Square in La Plata, Argentina

Plaza Moreno is the central public square of La Plata, the capital of Buenos Aires Province, Argentina. Located at the geometric centre of the city's urban grid, it occupies nearly 8 hectares between streets 50, 54, 12 and 14, making it one of the largest public squares in Argentina. The square was the site of the founding ceremony of La Plata on 19 November 1882, when Governor Dardo Rocha laid the Piedra Fundacional (founding stone) at its centre. It is flanked on its southern edge by the Cathedral of La Plata and on its northern edge by the Municipal Palace, two of the most architecturally significant buildings in the city.

== History ==

=== Founding and early years ===

La Plata was designed from scratch in 1882 as the new capital of Buenos Aires Province, following a dispute over the federalisation of the city of Buenos Aires. Urban planner Pedro Benoit designed the city on a strict rationalist grid, with Plaza Moreno placed at its exact geometric centre. The square's symmetrical design reflected the 19th-century French aesthetic preferences of its planners.

On 19 November 1882, the founding ceremony of La Plata took place at Plaza Moreno. Governor Dardo Rocha presided over the event, which was attended by thousands of people who had travelled from across the country. A stone chest containing a lead urn was buried at the centre of the square; inside it were the founding act, a copy of the city plans, contemporary newspapers and other documents. At the ceremony, Rocha declared: "We have given the new capital the name of the magnificent river that bathes it, and we deposit under this stone, hoping that rivalries, hatreds, grudges and all the passions that have delayed the prosperity of our country will be buried here forever."

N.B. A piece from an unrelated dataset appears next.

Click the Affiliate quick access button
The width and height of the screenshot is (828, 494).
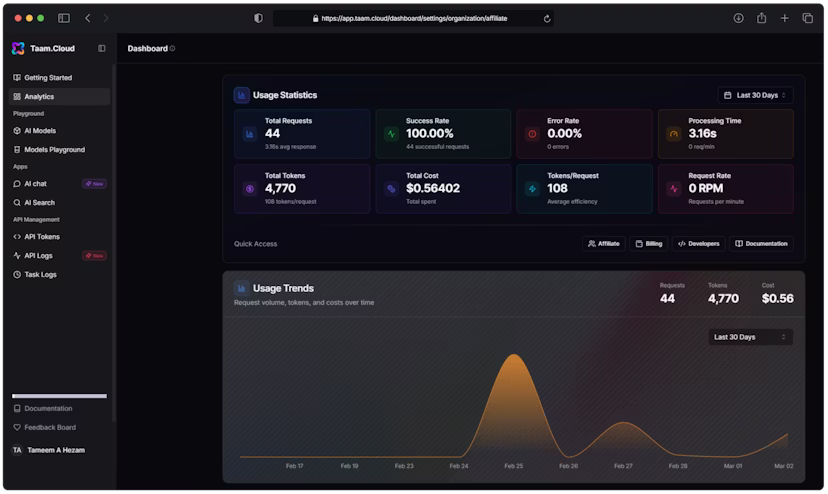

Until 1901 the square was known as Plaza Principal or Plaza Municipal. That year it was renamed in honour of Mariano Moreno, a lawyer, journalist and prominent figure of the Primera Junta of 1810. A monument to Moreno had stood in the square facing the Municipal Palace: an obelisk topped by a statue of Liberty, with a statue of Moreno near its base. In 1910 the monument was demolished and the statue of Moreno was relocated to the city of Pergamino, where it remains. A new statue of Moreno, created by sculptor Ricardo Dalla Lasta, was installed in the square in 1999.

=== 20th century redesigns ===

In 1912 four fountains representing the Four Seasons were added to the square, one in each quadrant. They were created by French artist Mathurin Moreau using cast iron and were initially positioned facing the corners of the square.

In the 1940s the original design of the square was significantly reformed. The central fountain was removed (replaced in 1961 by a mosaic bearing the coat of arms of La Plata), the sculptures El Océano and La Agricultura (1914) were relocated to Parque Saavedra and Plaza Olazábal, and the Four Seasons fountains were repositioned. Palm trees were removed and replaced with a variety of trees including lime trees, cedars and cypresses. New circulation paths were laid out to reflect the geometry of the city's broader urban plan.

The sculpture El Arquero Divino (The Divine Archer), created in 1924 by Troiano Troiani, was installed in the square in 1970. Troiani had been awarded a government scholarship to bring his works to Argentina. The sculpture was inspired by the Hercules the Archer by Antoine Bourdelle and was executed in the modelling style of Auguste Rodin. A local urban myth, since debunked, held that it was placed by members of Argentine freemasonry deliberately aiming toward the cathedral's cross as a statement against the Catholic Church.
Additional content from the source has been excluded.